In sum, Ward daftly compounds eisegesis with shallow theological rhetoric and we have dealt with such daftery here and here. And as the Lord would have it such an occasion has arisen again to address the failure of Ward’s theology on this point.
When my family meets around the table for a meal we pray before we eat. On most occasions after the supper prayer we also offer a song of praise to the Lord. The song is usually The Lord is Good to Me or Thank You Lord.
Our ninth child will be 3 years old tomorrow. She talks as only a 3 year old can and she cannot yet read, but she sings with us. She sings the syllables she knows but has yet to sing the whole song word perfect. I am quite sure she does not know what she is singing when she sings:
O The Lord is good to me
And so I thank the Lord
For giving me the things I need
The sun and the rain and the apple seed
The Lord is good to me
Amen Amen Amen Amen Amen.
The question is, “Is my daughter edified by the singing of a song she does not understand?”
Then this last Sunday morning we were in Church singing from the Psalmody a song that none of the family knew but much of the Church did, and so my 3 year old daughter sang how she knew even though she could not read the words of the Psalmody nor did she understand them.
Again, was my daughter edified by the singing of a song she does not understand?
I think the answer must be yes and on multiple accounts. Take the instance I spoke of at home. My daughter is participating in family worship with the family around a family meal with her voice in concert with others at the appointed time. She is doing so with exuberance and is shown appreciation for her efforts. She is singing without fear of what others think of her and she is singing out. She is not being made to sing, thus her singing is a willful choice on her part.

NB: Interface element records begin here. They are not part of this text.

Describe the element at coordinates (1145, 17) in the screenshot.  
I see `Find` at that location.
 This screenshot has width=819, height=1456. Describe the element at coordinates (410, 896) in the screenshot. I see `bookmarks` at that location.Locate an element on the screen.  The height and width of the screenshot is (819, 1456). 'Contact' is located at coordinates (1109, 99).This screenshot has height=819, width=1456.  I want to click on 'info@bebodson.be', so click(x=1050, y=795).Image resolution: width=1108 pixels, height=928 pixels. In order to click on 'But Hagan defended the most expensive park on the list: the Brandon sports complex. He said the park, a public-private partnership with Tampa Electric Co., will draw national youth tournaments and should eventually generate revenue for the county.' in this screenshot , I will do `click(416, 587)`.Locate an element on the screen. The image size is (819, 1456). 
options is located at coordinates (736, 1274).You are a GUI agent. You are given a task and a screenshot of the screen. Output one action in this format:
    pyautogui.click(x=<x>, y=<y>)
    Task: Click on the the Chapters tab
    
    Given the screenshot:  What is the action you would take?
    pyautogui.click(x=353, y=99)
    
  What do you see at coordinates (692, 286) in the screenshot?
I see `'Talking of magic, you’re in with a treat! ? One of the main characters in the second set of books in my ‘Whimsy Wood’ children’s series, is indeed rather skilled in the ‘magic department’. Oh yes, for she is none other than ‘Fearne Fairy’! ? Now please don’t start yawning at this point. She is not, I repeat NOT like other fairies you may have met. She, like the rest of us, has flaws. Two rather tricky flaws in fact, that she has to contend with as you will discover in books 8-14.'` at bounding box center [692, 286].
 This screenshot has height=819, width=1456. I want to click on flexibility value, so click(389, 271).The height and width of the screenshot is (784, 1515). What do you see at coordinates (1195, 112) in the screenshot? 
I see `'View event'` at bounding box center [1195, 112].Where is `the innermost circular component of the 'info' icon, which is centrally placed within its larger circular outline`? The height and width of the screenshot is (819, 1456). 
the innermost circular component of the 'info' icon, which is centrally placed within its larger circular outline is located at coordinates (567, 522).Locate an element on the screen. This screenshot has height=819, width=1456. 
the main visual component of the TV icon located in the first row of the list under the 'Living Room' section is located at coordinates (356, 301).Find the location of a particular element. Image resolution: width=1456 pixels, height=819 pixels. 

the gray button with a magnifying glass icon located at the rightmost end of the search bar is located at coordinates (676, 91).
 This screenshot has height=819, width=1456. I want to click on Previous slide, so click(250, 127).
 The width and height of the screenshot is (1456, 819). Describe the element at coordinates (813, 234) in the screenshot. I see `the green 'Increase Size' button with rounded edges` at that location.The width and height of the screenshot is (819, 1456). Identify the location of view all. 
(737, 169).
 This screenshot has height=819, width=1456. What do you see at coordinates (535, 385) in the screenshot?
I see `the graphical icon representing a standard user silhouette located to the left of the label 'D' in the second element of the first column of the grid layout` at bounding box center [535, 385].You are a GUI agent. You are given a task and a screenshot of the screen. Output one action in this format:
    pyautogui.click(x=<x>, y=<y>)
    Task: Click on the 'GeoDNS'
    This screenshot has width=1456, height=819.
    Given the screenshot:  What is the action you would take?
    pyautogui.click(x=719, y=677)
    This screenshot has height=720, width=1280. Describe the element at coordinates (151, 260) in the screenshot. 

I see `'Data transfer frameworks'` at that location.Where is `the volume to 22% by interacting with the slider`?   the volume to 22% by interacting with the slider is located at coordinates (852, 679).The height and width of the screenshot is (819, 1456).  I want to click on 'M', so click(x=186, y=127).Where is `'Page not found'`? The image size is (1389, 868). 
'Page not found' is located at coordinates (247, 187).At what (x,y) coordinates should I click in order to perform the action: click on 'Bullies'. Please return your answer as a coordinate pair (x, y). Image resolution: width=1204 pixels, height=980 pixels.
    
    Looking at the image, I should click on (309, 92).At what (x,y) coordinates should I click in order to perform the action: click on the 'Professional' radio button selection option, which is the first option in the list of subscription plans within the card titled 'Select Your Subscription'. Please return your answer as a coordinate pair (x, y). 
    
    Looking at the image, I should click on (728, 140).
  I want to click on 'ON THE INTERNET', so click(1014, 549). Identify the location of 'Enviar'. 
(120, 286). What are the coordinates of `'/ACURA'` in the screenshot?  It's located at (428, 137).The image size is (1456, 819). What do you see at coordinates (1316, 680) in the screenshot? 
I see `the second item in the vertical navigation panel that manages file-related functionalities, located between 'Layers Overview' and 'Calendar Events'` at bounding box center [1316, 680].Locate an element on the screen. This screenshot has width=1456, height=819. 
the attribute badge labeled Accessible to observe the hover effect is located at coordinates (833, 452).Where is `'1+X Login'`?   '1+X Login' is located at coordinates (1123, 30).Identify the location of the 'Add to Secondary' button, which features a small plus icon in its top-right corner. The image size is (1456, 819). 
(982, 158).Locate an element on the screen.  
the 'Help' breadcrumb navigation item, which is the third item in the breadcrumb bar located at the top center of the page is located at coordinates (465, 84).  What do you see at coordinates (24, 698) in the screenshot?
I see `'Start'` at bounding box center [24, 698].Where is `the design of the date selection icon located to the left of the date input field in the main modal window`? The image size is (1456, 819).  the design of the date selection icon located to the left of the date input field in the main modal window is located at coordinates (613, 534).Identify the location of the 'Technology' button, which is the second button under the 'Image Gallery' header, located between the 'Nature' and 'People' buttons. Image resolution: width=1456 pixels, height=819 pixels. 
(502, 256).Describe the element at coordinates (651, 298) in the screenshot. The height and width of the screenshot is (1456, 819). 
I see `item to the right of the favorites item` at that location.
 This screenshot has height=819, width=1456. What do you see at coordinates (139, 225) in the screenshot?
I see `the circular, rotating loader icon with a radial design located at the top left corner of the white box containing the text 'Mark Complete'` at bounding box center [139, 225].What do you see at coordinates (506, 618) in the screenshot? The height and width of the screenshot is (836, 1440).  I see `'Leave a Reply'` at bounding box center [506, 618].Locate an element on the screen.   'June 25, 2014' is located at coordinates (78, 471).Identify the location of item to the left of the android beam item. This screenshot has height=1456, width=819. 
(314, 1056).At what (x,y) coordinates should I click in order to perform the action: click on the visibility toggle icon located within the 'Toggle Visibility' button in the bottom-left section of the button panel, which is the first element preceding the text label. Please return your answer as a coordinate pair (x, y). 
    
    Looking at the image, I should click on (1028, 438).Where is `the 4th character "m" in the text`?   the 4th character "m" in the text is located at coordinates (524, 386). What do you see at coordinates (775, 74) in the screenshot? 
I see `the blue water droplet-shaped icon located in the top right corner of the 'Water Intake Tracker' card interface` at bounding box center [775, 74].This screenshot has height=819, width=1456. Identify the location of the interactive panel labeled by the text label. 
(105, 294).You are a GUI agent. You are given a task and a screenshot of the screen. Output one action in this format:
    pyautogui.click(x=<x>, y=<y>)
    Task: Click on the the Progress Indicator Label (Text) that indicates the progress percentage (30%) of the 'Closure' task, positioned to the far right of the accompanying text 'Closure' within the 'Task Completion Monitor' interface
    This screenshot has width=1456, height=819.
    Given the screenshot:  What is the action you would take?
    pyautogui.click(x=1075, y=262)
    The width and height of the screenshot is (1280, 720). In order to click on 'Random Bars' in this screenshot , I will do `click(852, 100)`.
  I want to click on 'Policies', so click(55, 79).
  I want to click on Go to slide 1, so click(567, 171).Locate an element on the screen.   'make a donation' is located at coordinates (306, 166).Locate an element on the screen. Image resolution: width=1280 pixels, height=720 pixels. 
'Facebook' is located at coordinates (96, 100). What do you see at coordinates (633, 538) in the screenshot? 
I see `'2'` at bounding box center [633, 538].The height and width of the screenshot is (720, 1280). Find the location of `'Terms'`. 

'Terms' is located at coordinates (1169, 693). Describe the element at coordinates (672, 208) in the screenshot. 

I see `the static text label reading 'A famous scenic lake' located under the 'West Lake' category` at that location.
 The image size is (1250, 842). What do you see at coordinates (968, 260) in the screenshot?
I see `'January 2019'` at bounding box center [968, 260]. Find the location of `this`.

If most of the American Christian church had the heart of my 3 year old daughter when it comes to singing praise and thanksgiving to the Lord, the Church would be in a better place on all accounts. My daughter serves as an encouragement and indictment on all those who know to sing, understand what to sing, and understand what they are singing. In fact, it is often those who understand who also seem to lack the ability to be edified by what they sing in the hymn book. Many who find the song intelligible don’t sing at all and neither edify nor are they edified. My daughter on the other hand, does not understand what she is singing and yet she is being edified, albeit in a very simple way, by the very act of making a joyful noise.
What is more, others are edified when they hear a young child so spontaneously and willfully participate in corporate worship. After the service was over a woman about our age turned around to encourage my daughter for her singing. Did she understand the woman? Probably not. Was my daughter edified by the woman’s smiling face and encouraging tone? Probably.
In sum, Ward’s insistence that edification requires intelligibility is simply false. Perhaps it is better to say that edification improves as intelligibility improves but that doesn’t have the same tweet-ability and it’s too long for a bumper-sticker. To go a step further down this rabbit hole, perhaps Ward might be more accurate [and more frightening in our overly intellectualized world] to say that edification requires only affection. The intellect need not apply.